When a chemical or biological process that changes the chemistry of chloramines is used, it falls under reductive dechlorination. Other techniques use physical—not chemical—methods for removing chloramines.

===Ultraviolet light===

The use of ultraviolet light for chlorine or chloramine removal is an established technology that has been widely accepted in pharmaceutical, beverage, and dialysis applications. UV is also used for disinfection at aquatic facilities.

===Ascorbic acid and sodium ascorbate===

Ascorbic acid (vitamin C) and sodium ascorbate completely neutralize both chlorine and chloramine, but degrade in a day or two, which makes them usable only for short-term applications. SFPUC determined that 1000 mg of vitamin C tablets, crushed and mixed in with bath water, completely remove chloramine in a medium-size bathtub without significantly depressing pH.

===Activated carbon===

A 2013 study by the University of Texas at Austin shows that activated carbon removed efficiency up to nearly 90% monochloramine using a 0.75-minute empty bed contact time

In 2021, the Royal Society of Chemistry's study concluded that both ozonation and granular activated carbon was successful in reducing monochloramine.

Activated carbon has been used for chloramine removal long before catalytic carbon, a form of activated carbon, became available; standard activated carbon requires a very long contact time, which means a large volume of carbon is needed. For thorough removal, up to four times the contact time of catalytic carbon may be required.

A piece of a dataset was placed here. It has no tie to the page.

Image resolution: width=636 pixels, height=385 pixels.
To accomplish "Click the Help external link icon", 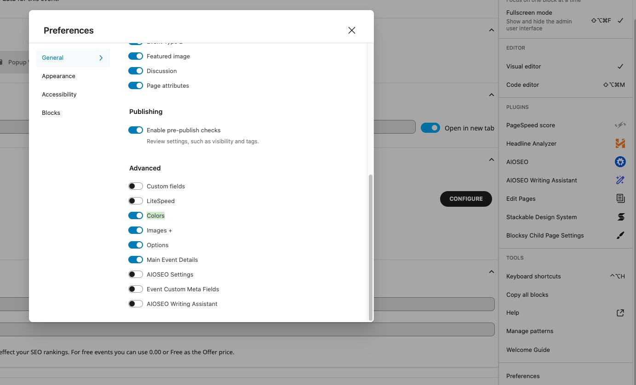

Most dialysis units now depend on granular activated carbon (GAC) filters, two of which should be placed in series so that chloramine breakthrough can be detected after the first one, before the second one fails. Additionally, sodium metabisulfite injection may be used in certain circumstances.

===Campden tablets===

Home brewers use reducing agents such as sodium metabisulfite or potassium metabisulfite (both proprietorially sold as Campden tablets) to remove chloramine from brewing fermented beverages. However, residual sulfite can cause off flavors in beer so potassium metabisulfite is preferred.

===Sodium thiosulfate===

A 2022 per-reviewed study published by the Journal of Emerging Supply Chain Clean Energy and Process Engineering demonstrated that sodium thiosulfate is able to reduce chlorine residue by up to 0.4 ppm. Sodium thiosulfate is used to dechlorinate tapwater for aquariums or treat effluent from wastewater treatments prior to release into rivers. The reduction reaction is analogous to the iodine reduction reaction. Treatment of tapwater requires between 0.1 and 0.3 grams of pentahydrated (crystalline) sodium thiosulfate per 10 L of water. Many animals are sensitive to chloramine, and it must be removed from water given to many animals in zoos.

===Other methods===

Chloramine, like chlorine, can be removed by boiling and aging. However, time required to remove chloramine is much longer than that of chlorine. The time required to remove half of the chloramine (half-life) from 10 USgal of water by boiling is 26.6 minutes, whereas the half-life of free chlorine in boiling 10 gallons of water is only 1.8 minutes. Aging may take weeks to remove chloramines, whereas chlorine disappears in a few days.